::: Material for the task

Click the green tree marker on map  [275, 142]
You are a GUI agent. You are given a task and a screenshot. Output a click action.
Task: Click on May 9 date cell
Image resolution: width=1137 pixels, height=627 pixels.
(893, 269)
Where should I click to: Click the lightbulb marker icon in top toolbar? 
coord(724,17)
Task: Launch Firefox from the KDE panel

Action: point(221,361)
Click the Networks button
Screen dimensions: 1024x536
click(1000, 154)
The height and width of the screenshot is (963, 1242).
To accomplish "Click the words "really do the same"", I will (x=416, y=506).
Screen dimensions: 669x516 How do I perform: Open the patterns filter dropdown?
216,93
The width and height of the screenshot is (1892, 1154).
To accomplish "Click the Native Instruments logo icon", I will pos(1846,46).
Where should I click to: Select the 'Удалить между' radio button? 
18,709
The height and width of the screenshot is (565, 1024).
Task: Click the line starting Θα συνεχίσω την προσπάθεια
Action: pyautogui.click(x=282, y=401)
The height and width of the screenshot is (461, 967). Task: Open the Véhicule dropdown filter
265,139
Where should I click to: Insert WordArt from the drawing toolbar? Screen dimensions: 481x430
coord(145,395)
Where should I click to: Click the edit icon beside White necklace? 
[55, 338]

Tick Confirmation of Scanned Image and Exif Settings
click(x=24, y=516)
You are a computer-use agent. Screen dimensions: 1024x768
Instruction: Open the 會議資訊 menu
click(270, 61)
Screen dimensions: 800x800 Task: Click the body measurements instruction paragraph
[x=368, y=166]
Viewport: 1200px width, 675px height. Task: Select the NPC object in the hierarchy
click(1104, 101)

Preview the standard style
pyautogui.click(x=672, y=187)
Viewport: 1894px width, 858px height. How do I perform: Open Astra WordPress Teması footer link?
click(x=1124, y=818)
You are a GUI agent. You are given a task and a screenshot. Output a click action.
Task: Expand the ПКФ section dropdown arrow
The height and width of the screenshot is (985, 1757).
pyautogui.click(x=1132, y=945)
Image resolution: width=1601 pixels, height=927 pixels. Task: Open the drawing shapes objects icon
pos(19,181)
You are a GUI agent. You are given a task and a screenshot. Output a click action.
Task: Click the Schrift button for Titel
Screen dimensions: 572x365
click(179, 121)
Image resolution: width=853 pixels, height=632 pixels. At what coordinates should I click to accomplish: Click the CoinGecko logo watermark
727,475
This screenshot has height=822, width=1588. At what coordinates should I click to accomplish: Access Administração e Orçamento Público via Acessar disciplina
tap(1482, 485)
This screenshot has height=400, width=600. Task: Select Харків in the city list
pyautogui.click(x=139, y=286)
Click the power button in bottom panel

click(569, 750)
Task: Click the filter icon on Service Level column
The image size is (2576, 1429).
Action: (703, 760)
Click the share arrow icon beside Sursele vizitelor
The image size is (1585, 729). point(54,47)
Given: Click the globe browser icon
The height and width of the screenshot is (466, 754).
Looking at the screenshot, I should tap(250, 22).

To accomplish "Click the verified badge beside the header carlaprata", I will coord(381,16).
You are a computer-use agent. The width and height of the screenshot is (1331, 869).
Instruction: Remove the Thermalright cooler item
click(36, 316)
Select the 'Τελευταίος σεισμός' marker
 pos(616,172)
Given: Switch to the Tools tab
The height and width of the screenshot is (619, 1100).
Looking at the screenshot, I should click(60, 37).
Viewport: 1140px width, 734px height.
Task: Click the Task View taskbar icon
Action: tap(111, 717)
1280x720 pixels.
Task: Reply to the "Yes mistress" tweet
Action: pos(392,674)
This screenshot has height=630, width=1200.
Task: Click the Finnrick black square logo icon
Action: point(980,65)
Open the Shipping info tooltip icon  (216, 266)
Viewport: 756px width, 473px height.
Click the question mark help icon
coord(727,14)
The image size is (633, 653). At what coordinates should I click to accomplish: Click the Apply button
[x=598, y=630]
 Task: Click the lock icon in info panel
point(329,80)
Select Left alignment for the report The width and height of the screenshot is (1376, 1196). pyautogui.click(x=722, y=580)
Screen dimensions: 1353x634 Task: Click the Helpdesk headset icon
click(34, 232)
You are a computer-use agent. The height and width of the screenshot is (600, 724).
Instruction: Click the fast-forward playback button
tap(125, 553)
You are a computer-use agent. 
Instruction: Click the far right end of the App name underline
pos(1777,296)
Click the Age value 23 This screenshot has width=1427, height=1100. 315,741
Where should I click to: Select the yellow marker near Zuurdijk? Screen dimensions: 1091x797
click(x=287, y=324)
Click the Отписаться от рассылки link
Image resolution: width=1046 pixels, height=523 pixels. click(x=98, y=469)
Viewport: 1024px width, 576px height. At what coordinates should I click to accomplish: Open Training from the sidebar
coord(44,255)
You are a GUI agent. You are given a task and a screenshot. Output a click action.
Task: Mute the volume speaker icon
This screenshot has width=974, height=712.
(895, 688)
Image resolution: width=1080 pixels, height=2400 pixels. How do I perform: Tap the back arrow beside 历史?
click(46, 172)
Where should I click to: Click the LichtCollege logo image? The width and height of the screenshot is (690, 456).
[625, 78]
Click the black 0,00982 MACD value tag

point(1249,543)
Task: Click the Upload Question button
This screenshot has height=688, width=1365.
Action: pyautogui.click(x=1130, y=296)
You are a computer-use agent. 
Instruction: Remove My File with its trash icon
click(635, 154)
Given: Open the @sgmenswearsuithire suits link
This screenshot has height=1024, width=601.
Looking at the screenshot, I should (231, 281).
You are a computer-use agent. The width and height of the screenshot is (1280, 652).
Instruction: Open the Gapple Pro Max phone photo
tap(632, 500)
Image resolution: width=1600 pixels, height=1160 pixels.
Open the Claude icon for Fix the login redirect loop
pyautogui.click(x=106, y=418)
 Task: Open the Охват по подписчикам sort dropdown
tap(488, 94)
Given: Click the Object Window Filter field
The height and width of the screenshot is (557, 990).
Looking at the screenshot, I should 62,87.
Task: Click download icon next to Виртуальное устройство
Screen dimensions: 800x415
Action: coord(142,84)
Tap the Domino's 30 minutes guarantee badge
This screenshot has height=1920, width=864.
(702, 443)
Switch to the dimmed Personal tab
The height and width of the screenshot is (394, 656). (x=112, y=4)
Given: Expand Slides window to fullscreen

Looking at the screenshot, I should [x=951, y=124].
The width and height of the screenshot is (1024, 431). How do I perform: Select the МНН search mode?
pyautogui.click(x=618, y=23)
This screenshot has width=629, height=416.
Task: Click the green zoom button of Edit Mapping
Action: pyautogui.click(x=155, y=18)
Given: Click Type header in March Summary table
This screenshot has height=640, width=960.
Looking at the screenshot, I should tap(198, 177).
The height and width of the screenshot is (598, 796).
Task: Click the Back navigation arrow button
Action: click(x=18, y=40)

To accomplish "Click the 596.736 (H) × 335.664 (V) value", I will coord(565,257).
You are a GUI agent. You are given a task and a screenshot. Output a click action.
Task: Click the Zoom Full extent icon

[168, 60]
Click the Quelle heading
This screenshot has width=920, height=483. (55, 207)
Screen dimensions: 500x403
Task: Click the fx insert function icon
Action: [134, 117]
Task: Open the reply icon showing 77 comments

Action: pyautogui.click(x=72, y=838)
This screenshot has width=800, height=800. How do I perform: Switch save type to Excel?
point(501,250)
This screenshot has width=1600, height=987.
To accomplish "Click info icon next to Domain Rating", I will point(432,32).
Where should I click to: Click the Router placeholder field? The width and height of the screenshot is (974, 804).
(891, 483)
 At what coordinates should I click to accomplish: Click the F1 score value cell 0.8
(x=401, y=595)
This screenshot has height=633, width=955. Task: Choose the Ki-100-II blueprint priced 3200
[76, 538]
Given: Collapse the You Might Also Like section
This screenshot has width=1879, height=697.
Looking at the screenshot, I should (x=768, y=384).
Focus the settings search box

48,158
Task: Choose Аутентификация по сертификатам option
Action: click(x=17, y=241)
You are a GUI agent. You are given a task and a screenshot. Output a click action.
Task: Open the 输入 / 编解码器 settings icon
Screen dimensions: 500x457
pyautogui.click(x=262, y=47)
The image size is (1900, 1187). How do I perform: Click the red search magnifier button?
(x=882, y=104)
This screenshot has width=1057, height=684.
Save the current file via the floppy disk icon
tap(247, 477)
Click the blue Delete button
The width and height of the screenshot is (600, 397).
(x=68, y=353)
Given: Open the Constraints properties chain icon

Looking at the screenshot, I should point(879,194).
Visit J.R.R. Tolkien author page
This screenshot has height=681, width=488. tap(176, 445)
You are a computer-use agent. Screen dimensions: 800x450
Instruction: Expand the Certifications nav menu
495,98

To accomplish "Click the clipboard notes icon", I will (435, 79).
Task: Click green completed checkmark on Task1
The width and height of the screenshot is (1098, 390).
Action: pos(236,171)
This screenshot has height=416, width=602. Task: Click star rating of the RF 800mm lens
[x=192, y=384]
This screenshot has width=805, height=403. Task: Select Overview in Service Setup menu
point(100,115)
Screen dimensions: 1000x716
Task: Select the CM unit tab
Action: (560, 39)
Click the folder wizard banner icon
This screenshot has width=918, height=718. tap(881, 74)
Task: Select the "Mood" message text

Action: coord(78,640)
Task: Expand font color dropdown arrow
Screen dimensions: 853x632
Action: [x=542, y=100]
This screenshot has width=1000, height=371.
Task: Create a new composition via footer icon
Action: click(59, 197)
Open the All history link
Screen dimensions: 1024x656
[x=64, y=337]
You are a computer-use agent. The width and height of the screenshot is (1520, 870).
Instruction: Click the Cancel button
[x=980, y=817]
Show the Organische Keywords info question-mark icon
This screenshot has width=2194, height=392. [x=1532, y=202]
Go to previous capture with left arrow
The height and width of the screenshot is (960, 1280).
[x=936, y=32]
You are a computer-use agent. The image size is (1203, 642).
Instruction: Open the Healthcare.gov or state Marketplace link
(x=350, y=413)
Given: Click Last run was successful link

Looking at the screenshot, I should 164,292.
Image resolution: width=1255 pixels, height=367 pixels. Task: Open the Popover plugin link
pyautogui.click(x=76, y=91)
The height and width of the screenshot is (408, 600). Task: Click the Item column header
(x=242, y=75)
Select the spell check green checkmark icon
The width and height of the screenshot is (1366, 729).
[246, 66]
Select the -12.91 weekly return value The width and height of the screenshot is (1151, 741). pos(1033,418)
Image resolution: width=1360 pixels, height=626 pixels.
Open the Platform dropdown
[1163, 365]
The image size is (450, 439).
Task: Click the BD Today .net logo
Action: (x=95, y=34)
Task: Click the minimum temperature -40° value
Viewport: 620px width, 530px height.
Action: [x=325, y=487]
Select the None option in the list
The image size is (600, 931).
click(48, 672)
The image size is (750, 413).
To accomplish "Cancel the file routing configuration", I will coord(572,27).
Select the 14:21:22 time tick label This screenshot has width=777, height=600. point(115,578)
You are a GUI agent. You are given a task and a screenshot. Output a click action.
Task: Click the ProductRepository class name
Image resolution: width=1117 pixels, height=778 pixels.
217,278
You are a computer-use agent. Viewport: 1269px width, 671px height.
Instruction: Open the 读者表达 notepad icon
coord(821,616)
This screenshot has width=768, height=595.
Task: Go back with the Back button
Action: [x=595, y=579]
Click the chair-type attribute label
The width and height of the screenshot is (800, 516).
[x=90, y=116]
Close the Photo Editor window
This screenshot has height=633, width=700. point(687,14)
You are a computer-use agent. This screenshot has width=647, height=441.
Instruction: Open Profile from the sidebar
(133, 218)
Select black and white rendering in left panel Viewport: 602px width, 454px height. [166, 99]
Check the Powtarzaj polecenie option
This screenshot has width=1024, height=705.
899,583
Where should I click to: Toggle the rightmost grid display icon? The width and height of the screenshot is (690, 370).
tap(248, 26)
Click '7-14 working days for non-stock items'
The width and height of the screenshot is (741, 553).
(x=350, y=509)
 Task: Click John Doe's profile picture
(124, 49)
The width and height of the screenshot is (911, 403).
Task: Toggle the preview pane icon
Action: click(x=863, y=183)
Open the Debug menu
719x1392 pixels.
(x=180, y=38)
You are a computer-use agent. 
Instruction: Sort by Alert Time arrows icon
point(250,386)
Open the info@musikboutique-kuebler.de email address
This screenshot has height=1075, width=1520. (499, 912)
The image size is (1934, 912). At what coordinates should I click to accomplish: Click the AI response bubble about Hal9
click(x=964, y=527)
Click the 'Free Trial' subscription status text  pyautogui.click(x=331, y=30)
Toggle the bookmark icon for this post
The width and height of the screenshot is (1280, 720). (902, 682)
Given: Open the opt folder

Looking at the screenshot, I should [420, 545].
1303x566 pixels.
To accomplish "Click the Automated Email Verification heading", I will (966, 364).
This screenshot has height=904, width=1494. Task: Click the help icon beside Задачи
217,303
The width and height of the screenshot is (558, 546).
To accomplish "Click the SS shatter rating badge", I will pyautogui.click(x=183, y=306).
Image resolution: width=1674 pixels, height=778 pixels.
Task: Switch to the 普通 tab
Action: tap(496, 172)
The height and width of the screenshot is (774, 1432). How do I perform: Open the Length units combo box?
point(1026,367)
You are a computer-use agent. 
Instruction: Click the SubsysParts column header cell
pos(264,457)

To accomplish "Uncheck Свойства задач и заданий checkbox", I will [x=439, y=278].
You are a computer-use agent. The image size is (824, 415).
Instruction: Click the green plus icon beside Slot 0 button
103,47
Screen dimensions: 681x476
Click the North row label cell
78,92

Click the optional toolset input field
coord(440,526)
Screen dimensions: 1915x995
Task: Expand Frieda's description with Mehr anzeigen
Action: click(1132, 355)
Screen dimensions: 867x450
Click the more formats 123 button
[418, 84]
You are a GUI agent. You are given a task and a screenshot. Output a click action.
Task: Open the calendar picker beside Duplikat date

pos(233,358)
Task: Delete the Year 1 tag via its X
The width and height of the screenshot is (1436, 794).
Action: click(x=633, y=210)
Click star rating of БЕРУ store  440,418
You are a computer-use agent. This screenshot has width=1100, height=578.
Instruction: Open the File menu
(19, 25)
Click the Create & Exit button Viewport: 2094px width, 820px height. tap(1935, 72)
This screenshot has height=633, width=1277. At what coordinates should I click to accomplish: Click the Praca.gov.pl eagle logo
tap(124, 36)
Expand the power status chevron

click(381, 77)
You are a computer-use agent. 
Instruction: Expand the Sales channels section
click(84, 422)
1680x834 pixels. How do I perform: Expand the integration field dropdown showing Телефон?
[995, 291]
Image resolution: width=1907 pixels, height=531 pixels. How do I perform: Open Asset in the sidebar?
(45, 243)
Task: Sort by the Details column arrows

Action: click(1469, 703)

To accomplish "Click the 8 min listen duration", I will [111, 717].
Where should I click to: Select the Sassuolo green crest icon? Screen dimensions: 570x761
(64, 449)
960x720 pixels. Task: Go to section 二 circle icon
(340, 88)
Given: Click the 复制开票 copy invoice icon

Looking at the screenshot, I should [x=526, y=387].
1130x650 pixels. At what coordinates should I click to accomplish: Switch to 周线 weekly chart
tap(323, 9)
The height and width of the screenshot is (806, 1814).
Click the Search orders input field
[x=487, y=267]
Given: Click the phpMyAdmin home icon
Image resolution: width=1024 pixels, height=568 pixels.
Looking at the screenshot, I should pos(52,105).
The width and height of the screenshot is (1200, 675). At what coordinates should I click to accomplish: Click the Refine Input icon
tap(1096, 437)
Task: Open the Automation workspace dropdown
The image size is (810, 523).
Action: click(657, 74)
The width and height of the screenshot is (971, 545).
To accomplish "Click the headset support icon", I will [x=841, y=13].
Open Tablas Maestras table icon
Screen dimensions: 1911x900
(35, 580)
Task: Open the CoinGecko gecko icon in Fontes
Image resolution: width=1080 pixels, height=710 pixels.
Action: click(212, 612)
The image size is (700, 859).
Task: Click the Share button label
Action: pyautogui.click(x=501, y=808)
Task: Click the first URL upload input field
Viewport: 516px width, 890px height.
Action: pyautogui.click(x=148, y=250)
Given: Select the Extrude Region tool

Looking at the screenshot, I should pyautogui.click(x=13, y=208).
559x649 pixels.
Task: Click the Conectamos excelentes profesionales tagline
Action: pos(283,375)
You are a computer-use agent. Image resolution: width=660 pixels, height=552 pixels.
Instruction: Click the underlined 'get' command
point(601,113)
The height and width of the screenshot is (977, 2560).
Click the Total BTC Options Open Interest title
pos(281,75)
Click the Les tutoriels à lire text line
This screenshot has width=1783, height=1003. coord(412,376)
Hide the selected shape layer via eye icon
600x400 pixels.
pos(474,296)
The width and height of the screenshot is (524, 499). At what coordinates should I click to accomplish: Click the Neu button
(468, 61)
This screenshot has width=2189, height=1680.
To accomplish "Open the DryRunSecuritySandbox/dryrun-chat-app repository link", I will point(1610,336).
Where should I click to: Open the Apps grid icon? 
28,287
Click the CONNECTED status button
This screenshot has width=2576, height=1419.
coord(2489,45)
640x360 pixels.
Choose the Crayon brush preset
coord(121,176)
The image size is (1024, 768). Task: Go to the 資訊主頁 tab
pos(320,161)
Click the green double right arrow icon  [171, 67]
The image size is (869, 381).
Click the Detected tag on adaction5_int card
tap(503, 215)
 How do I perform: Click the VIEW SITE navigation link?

::::::

Assigned task » Your answer must be the lines from the one containing "Click the green double" to the last line of the entries, repeated exactly and with nothing else.

Task response »
Click the green double right arrow icon  [171, 67]
The image size is (869, 381).
Click the Detected tag on adaction5_int card
tap(503, 215)
 How do I perform: Click the VIEW SITE navigation link?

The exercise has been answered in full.